Dataset:
※
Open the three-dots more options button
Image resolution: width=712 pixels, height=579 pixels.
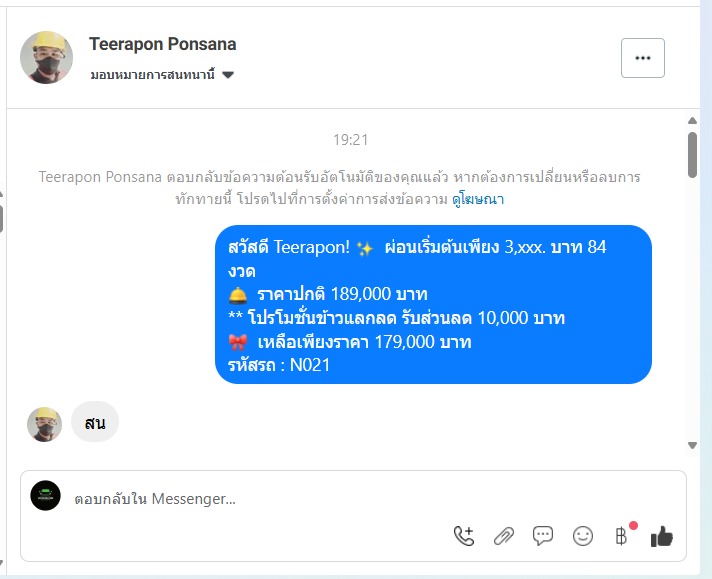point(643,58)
※
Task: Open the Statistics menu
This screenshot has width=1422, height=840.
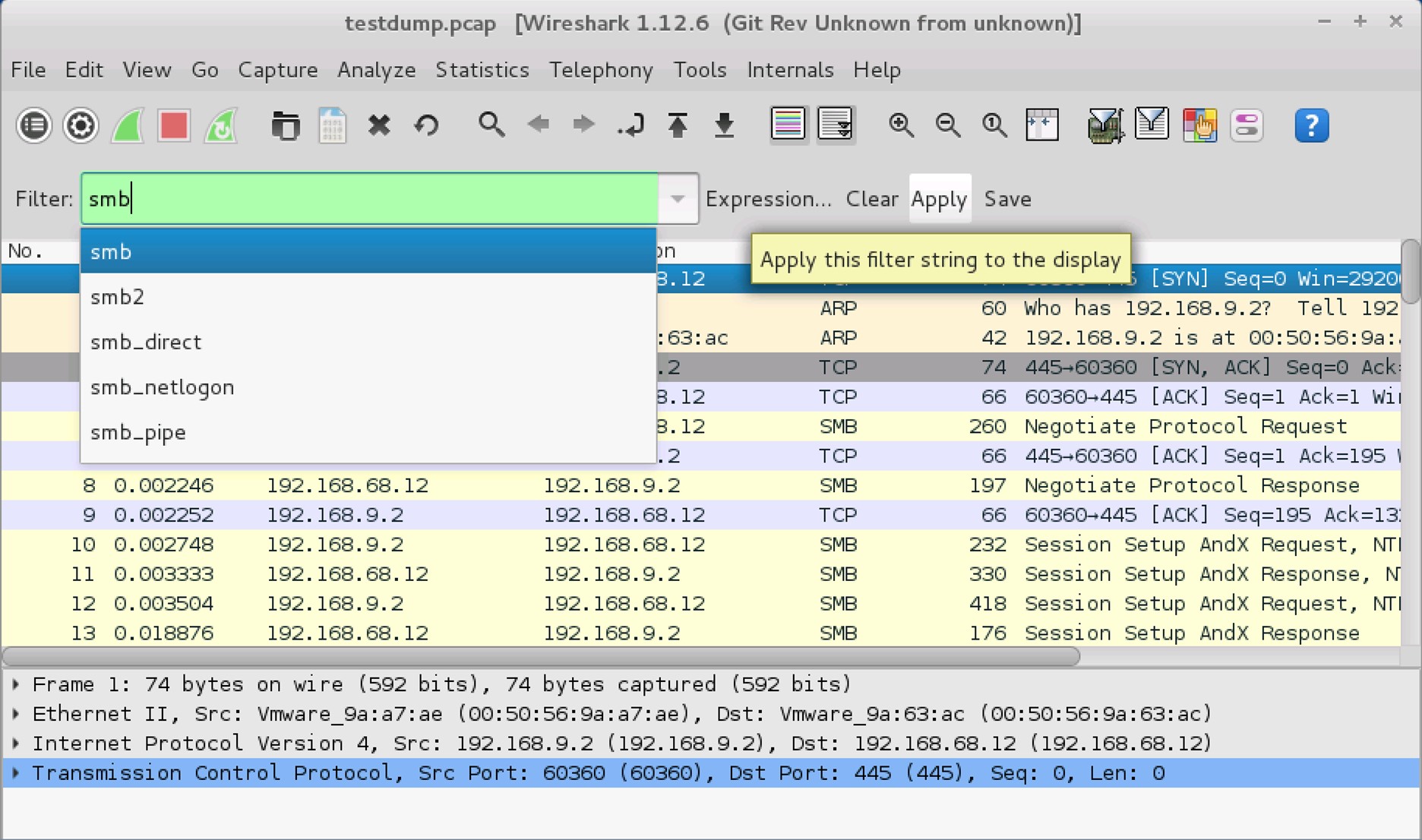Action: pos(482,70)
※
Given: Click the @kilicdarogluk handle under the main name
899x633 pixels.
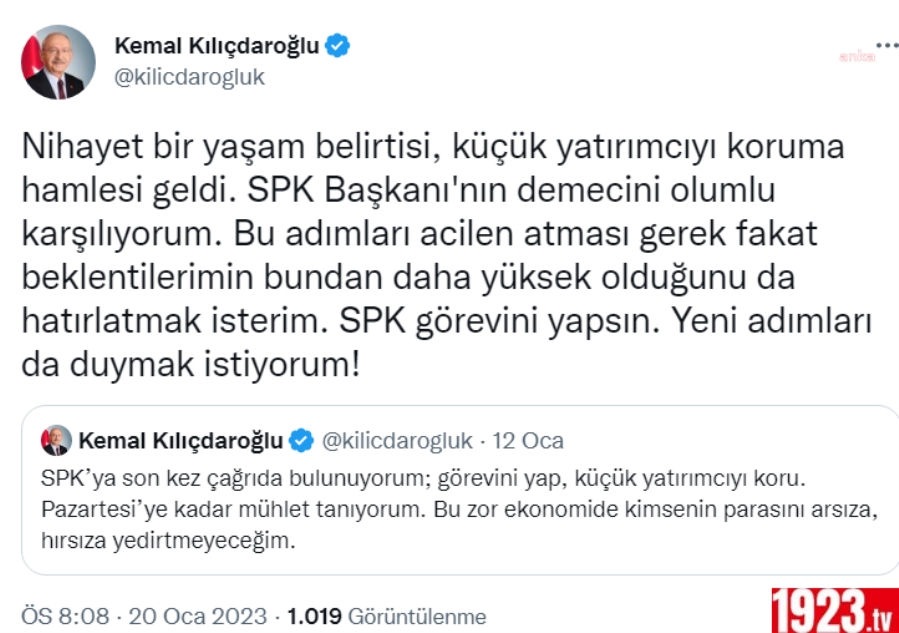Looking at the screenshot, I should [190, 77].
※
Aim of the exercise: Only lines holding the word "Open" are wanted, so copy each of them from the records above.

Reply to the task:
Open the three-dots more options button
Task: Open the Statistics menu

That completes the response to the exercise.